Said international competition was clearly on the mind of several Bremen stars, compounded by a feeling of ‘job done’ having secured their place in next season’s Champions League. Six players handed Die Grün-Weißen jerseys had been named in various World Cup squads during the week, and a determination to avoid injury undoubtedly lingered in the minds of several players. Overlooked stars such as Naldo and Torsten Frings did little to change the minds of Dunga and Jogi Löw, however.
Although one expected Bayern to take their foot off the proverbial gas in this game (10 players in World Cup squads; Champions League final a mere 7 days away; league won on the preceding weekend), four goals from four supremely talented and presumably tired individuals put paid to forecasts of title-securing hangovers.
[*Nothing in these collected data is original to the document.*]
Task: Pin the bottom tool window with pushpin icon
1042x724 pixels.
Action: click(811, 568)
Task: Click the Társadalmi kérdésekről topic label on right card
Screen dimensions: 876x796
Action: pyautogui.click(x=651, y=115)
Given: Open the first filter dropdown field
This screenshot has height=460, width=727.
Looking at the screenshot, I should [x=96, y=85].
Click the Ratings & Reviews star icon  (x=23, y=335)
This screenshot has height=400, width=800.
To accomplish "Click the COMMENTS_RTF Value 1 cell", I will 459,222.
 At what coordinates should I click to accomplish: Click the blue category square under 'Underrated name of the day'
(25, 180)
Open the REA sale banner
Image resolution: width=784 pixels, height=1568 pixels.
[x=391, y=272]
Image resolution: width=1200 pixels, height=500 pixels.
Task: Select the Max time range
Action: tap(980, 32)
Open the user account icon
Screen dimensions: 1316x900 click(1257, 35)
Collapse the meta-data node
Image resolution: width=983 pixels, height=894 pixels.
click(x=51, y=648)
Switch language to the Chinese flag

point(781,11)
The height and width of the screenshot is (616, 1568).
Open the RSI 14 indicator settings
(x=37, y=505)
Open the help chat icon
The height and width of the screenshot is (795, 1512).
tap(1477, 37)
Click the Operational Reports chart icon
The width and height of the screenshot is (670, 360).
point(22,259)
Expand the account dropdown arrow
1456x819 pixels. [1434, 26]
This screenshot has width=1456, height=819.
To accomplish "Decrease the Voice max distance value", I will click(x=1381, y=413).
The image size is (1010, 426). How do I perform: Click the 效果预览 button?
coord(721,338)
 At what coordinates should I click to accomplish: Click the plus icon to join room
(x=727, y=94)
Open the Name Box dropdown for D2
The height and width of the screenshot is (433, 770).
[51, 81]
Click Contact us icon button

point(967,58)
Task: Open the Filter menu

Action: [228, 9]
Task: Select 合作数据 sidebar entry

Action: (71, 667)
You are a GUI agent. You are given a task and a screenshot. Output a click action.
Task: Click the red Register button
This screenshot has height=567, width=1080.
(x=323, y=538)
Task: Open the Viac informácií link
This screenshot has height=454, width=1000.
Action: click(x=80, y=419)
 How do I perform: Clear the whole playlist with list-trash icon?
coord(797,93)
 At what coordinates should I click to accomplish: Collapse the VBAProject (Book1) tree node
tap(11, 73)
Thus, going into the European Cup final, Inter boss José Mourinho, who saw his side scrape the Scudetto courtesy of a 1-0 win over relegated Siena, may have been worried by the sight of FC Hollywood’s continuing momentum…
… but if the Marmite coach had lost beauty sleep, it wasn’t worth it. His patient Internazionale side earned the moniker ‘European champions’ after proving more ruthless in front of goal. Bayern bossed the ball and had numerous opportunities to open the scoring, but through a combination of profligacy and frustration, they failed to truly trouble Julio Cesar.
On the rare occasions the Italian champions came forward, their fluid front-four (off-ball, Samuel Eto’o and Goran Pandev were quick to tuck and muck, so on those occasions, it was just Diego Milito and Wesley Sneijder up top) ripped the Bavarians’ defensive *shape* to shreds, and the free-firing Argentine Señor Milito did what he does he best.
Ruthlessly disciplined, killers of football, cynical melina-playing/counter-attacking Italians – label Inter what you will, but like the thrilling Barcelona side Mourinho and his XI outfought and out-thought at the semi-final stage, Bayern’s passing, possession-based and dribbling tactics were rendered futile, and it was they who ended up with silver medals.
As Greece in 2004, and Rangers in 2008 discovered, letting the opposition have the ball is a feasible way of reaching the finals of prestigious competitions.